Technocamps beach lab

Yesterday we held a Technocamps event on the prom at Aberystwyth – we took over the bandstand, and had various cool things on the prom, in the bandstand, and on the beach. I’m 20% on Technocamps, which runs computing workshops with schoolkids, and the beach lab was a kind of outreach thing. We can’t count it towards our targets1, but it’s still fun to show off what we’re doing and spread the word.

One of the coolest things on the day was a young lad who’d been to a technocamp session and who’d really gotten into it – having done a bit of robots and a bit of programming in the workshops with us, he went home and has built himself an arduino powered boat. Here he is with his boat (wearing my arduino powered hat).

We run a workshop on AI – Artificial Intelligence – with chatbots. Chatbots are computer programs you can hold a conversation with, and here’s Mathew manning the chatbot stand. One of the reasons we’re keen to do the AI/chatbot stuff is that it lets you talk about the Turing test, which is (in my opinion) one of the most interesting and enduring ideas from philosophical computer science. It’s also the Turing centenary this year (as I mentioned in my last post).

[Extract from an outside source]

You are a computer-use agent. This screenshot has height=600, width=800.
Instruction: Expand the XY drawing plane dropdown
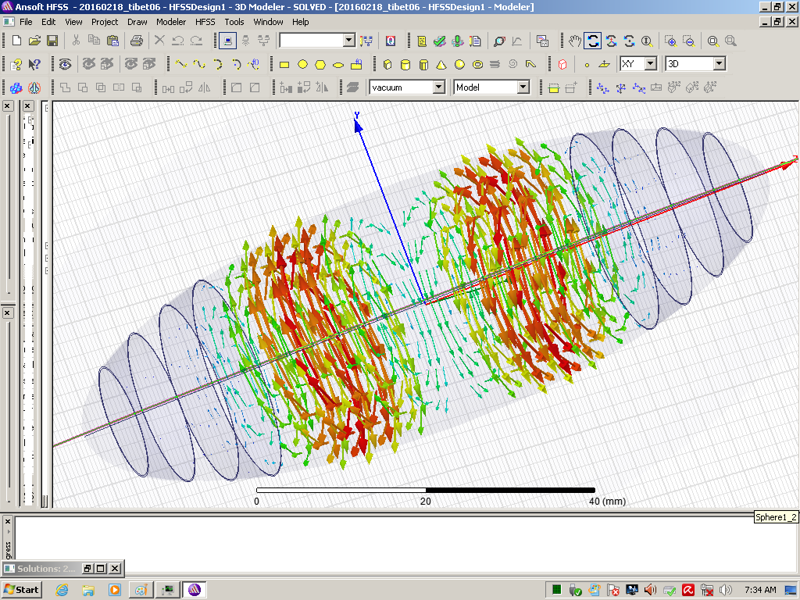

Here’s Nikolai and Jonathan with some of the smaller robots – some of these were student projects, and some of these are technocamps robots. The technocamps robots were called Demo-bots as they’re designed to demonstrate key robotic concepts, but after a typo by one of the technocamps team they’re now called demon bots. I’m not sure this is an improvement…

The next picture features Rokas with a modified G-Wiz electric car. It’s been modified by Rokas, as his dissertation project, and now is an autonomous vehicle that can drive itself. That’s some final year project.

Throughout the day, Idris (one of the larger robots) was on the beach, drawing pictures in the sand. Here it is drawing a flower:

Here’s another smaller robot having a go on the beach:

Back indoors we had Minty 2, a robotic boat which is designed to do survey work on glaciers. This picture has Mark explaining Minty 2 to Lucy, a friend who was visiting for the weekend and who got roped into helping out all day. I am fairly sure she enjoyed it though.

The workshop we’ve run most often with local schoolkids involves programming little robots called Pioneers – these are wheeled robots about the size of a dog. There’s a system called AberBots which simplifies a lot of the robot control issues, and we’ve run AberBots + Pioneer sessions with over 500 schoolkids now, aged from 11-19. The next picture shows Dom explaining what’s going on in a robot safety zone (they’re not actually that dangerous, but you know, health and safety…).

The stall I was on was the wearable computing stall. This had various lilypad arduino bits and pieces, including a fab light-chase piece constructed and embroidered by Claire Sauzé. Very nice work, and shows what you can do with craft skills and computing skills.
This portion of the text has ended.